Problem to work on: Search the records for the word "dimensions" and copy each line in which it appears.

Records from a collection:

*****

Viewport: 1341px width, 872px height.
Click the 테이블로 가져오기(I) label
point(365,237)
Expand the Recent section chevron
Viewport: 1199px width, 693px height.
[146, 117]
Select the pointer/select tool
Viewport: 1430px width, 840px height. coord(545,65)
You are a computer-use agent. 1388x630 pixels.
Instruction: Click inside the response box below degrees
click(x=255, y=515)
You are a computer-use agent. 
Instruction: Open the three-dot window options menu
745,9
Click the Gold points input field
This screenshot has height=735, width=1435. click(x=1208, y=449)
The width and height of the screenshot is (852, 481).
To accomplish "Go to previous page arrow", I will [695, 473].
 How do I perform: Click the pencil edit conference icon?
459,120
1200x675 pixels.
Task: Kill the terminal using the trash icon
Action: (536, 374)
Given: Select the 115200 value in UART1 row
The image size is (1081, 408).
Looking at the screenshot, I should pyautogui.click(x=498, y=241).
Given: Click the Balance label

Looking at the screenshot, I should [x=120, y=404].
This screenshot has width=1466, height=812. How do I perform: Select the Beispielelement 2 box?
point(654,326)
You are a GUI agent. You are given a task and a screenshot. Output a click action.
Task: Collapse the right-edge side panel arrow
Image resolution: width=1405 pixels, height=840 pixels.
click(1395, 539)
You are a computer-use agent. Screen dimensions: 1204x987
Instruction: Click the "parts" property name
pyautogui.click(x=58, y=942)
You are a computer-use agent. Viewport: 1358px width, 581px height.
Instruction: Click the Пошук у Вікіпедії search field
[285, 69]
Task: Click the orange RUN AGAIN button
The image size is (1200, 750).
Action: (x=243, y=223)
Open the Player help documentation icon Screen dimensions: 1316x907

*****

Result for this exercise:
You are a computer-use agent. Screen dimensions: 1204x987
Open the Player help documentation icon Screen dimensions: 1316x907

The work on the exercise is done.